◆ **GOAL OF THE EXERCISE**: Under the new law described in the passage on Qualified Small Business Stock, what is the gross asset threshold for QSBS eligibility, and which stock does it apply to?

If you own or operate a closely held business, there’s a new reason to take a fresh look at your corporate structure. Recent legislation—affectionately nicknamed the “Big Beautiful Bill”—has made significant, favorable changes to the rules for Qualified Small Business Stock (QSBS). These changes open the door to substantial tax savings for business owners who plan ahead.

For those who qualify, the QSBS exclusion allows you to exclude up to 100% of the gain on the sale of qualified stock, up to certain limits. With the Big Beautiful Bill’s recent updates, more businesses may now be eligible, and the potential tax savings are even more compelling.

What’s Changed Under the Big Beautiful Bill?

The headline change is that the gross asset threshold for QSBS eligibility has been increased from $50 million to $75 million for stock issued after July 4, 2025. This allows larger small businesses—particularly those in growth mode—to participate in QSBS planning without inadvertently disqualifying themselves due to valuation.

In addition, the new law introduces tiered gain exclusions for certain holding periods shorter than the traditional five years, creating more flexibility for founders and investors who may need to exit earlier.

Together, these changes mean that more businesses—and more business owners—can structure for QSBS eligibility and enjoy a significantly reduced tax burden on a future sale.

Why This Matters to You

Imagine selling your company after years of hard work and keeping all of your gain—federal tax-free—on up to $10 million per shareholder (and in some cases, even more). QSBS has always been one of the most powerful tax planning tools available for entrepreneurs, but many owners have been shut out simply because their business was not structured as a C corporation or exceeded the old asset threshold.

With these changes:

  • More companies qualify
  • More owners can participate
  • More gains can be sheltered from tax

But here’s the key: QSBS only applies to stock issued by a domestic C corporation. If your business is currently an LLC or an S corporation, you are not eligible unless you restructure.

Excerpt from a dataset
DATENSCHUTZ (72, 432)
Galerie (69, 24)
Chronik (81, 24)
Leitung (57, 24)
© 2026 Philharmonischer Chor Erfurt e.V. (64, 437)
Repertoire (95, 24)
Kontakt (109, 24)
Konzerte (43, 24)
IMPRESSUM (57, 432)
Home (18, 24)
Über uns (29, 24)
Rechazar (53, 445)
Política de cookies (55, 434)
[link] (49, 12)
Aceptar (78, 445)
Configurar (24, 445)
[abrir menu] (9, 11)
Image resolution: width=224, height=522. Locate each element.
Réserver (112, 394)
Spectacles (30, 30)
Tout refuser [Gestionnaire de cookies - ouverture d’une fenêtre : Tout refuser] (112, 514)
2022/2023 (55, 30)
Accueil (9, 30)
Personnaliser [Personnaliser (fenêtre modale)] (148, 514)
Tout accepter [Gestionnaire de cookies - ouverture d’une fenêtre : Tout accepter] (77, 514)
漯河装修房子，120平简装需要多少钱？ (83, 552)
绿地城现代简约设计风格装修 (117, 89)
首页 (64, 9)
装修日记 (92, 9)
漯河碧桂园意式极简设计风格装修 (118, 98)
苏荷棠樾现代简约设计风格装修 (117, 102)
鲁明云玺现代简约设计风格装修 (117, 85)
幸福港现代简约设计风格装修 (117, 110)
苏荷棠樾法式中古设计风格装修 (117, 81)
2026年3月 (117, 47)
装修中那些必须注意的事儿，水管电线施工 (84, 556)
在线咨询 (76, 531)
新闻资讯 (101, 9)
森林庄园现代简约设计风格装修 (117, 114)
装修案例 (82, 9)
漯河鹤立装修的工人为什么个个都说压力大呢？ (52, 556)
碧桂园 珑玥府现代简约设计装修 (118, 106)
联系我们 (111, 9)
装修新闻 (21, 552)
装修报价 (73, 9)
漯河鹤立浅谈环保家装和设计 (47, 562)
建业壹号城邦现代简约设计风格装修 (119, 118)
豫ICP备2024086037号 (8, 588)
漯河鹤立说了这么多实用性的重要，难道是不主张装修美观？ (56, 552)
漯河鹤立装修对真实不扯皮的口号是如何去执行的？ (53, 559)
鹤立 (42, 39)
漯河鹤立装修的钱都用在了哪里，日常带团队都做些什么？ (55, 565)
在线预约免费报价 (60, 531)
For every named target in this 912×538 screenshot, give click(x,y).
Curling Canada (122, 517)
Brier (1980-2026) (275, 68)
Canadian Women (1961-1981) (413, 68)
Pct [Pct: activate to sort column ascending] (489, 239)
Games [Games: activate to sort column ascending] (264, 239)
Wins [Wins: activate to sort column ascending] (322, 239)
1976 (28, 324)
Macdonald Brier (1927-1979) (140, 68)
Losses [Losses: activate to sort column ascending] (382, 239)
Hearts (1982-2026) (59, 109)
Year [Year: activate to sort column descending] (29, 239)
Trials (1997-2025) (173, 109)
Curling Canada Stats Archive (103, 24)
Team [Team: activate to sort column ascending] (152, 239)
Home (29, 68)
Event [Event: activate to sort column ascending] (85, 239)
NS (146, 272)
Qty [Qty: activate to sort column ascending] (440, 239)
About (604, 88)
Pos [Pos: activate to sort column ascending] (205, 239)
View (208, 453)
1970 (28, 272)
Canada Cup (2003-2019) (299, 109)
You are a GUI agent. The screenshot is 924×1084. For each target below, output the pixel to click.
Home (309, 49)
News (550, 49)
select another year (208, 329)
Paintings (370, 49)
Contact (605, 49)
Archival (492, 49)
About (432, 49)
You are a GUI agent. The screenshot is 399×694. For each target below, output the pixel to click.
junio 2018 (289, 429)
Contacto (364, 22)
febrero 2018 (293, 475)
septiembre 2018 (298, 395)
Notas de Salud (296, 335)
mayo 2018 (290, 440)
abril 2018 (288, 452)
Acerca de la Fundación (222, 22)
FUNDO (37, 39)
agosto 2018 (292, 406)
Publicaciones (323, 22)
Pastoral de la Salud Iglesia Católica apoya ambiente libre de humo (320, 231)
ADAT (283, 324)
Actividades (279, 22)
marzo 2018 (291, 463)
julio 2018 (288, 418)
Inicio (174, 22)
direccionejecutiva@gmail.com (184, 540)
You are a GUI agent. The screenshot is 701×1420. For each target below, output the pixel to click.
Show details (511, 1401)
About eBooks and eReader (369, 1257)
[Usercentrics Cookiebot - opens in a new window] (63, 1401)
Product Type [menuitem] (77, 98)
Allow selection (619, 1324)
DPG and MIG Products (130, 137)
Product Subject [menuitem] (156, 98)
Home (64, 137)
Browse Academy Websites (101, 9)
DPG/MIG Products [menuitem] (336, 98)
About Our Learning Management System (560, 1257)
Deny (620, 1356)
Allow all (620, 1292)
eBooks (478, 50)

◆ **OUTPUT OF THE TASK**: The threshold is $75 million, up from $50 million, for stock issued after July 4, 2025.